* **WHAT IS EXPECTED**
Could you return all of the entries below exactly, minus the pictures?

* **MATERIAL SHOWN**

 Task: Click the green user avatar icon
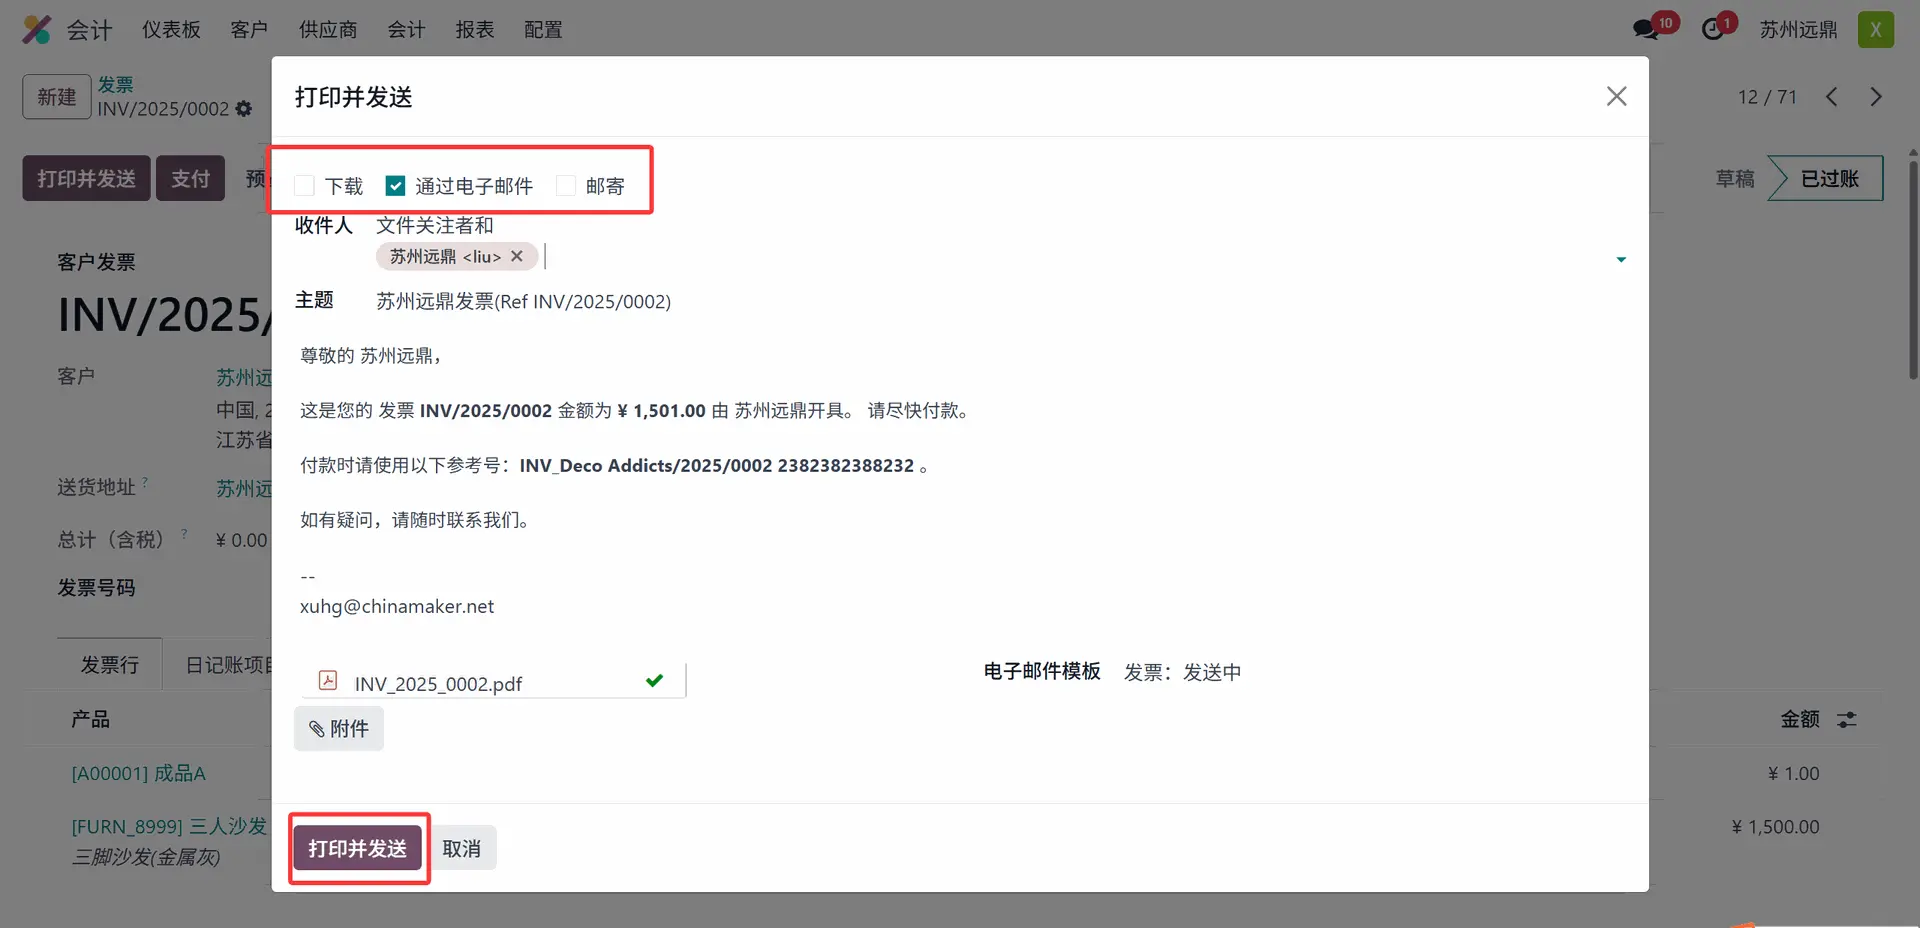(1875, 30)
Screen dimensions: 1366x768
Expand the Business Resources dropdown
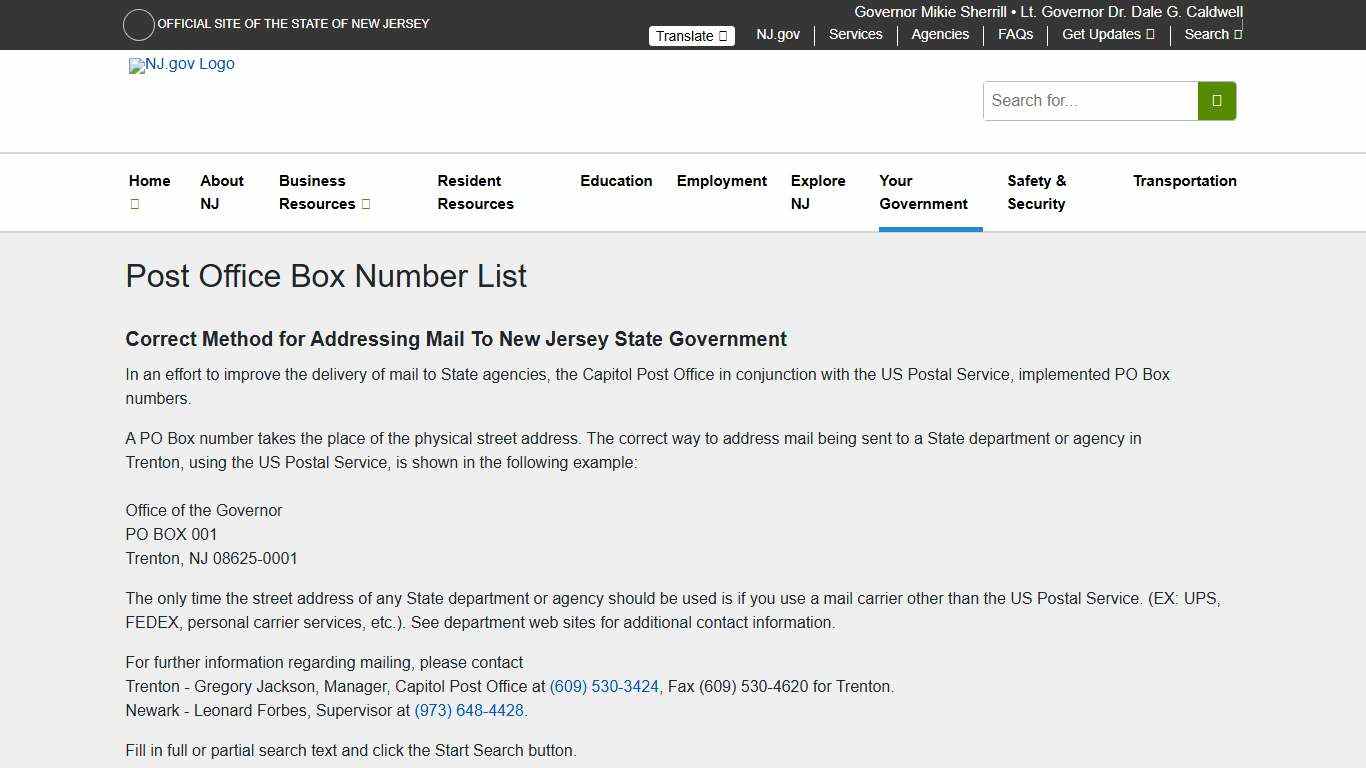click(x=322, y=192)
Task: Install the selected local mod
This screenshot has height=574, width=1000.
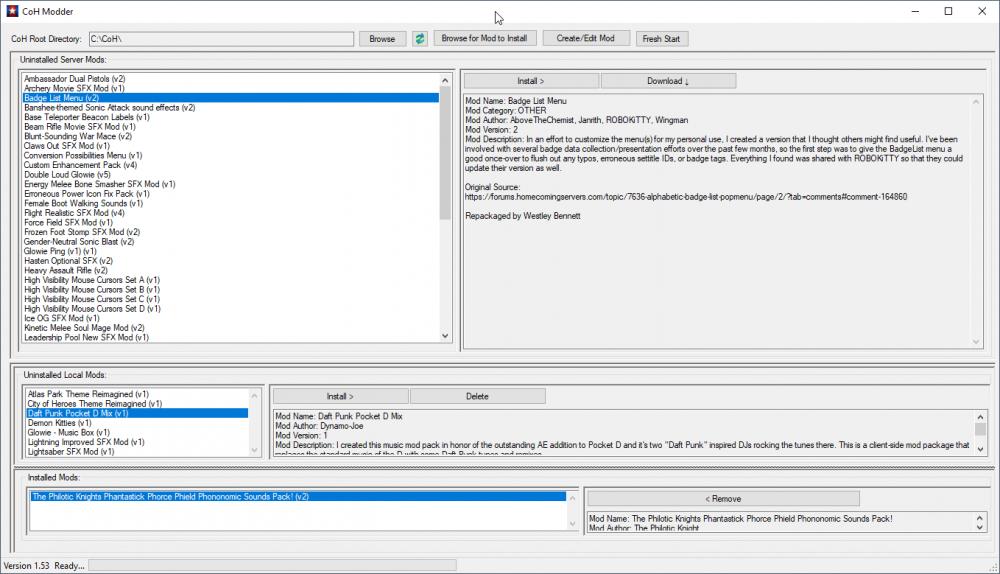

* **SOLUTION FOR THIS TASK**
 Task: Click the green user avatar icon
(1875, 30)
Screen dimensions: 1366x768
Expand the Business Resources dropdown
click(x=322, y=192)
Task: Install the selected local mod
This screenshot has height=574, width=1000.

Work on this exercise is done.